During the pandemic, Ramsey has been able to show the congregation his leadership and pastoral care abilities. It has also allowed the church in a middle class, primarily African American, neighborhood a chance to serve beyond their walls in new ways—providing Thanksgiving and Christmas turkeys and hams and partnering with others to serve as a site for both COVID tests and vaccinations.
He says he’s trying to navigate how to make it “not Lutheran, not Baptist, not ‘whatever’…but the best of both worlds. I want to make God relevant to them. I want to look past titles and meet them on their own terms.”
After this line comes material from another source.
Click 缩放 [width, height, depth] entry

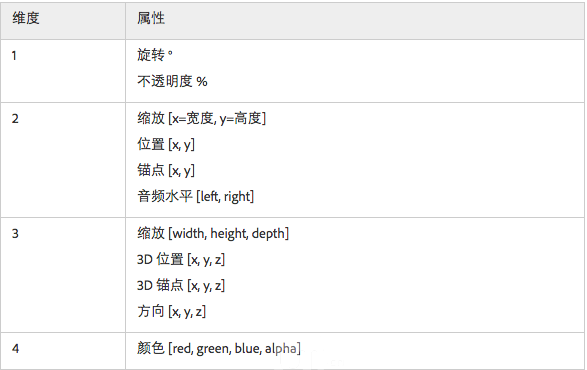click(213, 233)
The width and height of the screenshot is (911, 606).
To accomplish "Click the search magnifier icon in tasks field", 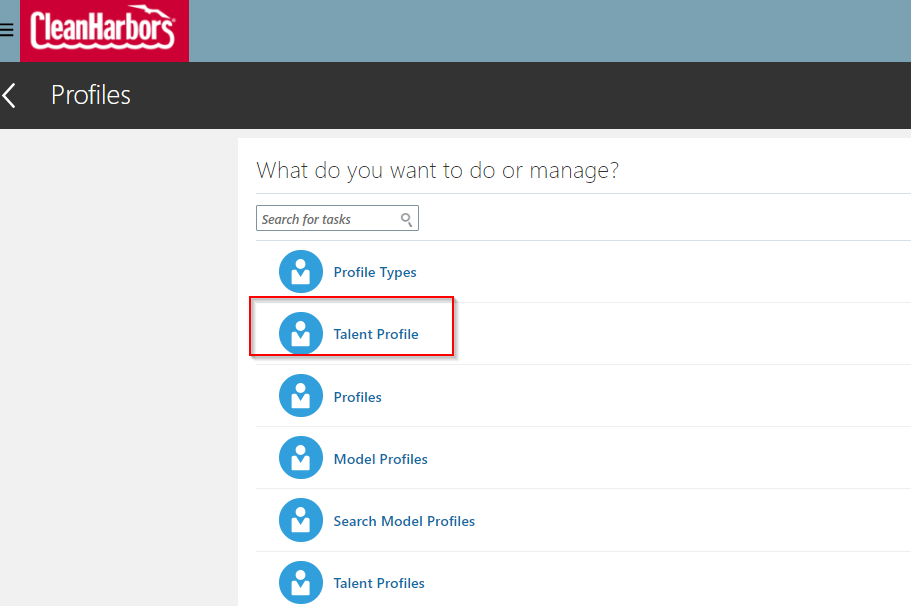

Ramsey drives from Frankfort, Ill., to work at church—“bringing back to life a church that was nearly deceased… I’m trying to be a vessel. Trying to get the patient off the table and the heart beating again.”
He’s juggling a lot: his ministry, family, a full-time secular job, and classes at LSTC. He has been part of the TEEM program that involves a cohort of five students, all of whom will eventually graduate.
Seminary has helped him understand why Lutherans do what they do in worship, such as saying a creed every week. “Now I understand,” he said. With good humor he says he’s still not on board with the multiple scripture readings, and realizes his sermons need to be shorter than a Baptist might preach. “For one thing, no one wants to be online for an hour and a half,” he admits.
He’s quick to credit worship class with Ben Stewart and the Genesis to Revelation Bible class with Barbara Rossing. Before Rossing’s class, what he knew about scripture came from what he had learned in Sunday school. When Rossing told him, “Sean, this is not enough,” he readily agreed, saying what he has is a foundation he hopes to build on. The TEEM program has students on an accelerated learning pace—evening classes, workshops, J-term classes and abbreviated clinical pastoral education. And the candidacy process. (All of this happening without even setting foot on campus during the pandemic.) He’s grateful for his classmates and for Scott Chalmers, dean of student services, coordinator of the TEEM program.
“It’s a hard walk but it’s been a good walk,” he said. “The benefit will far outweigh the sacrifice. I have a ton of fondness and admiration for the professors who gave up their time so we could go through this program and for the cohort because they, too, were making a similar sacrifice. We were in it together.”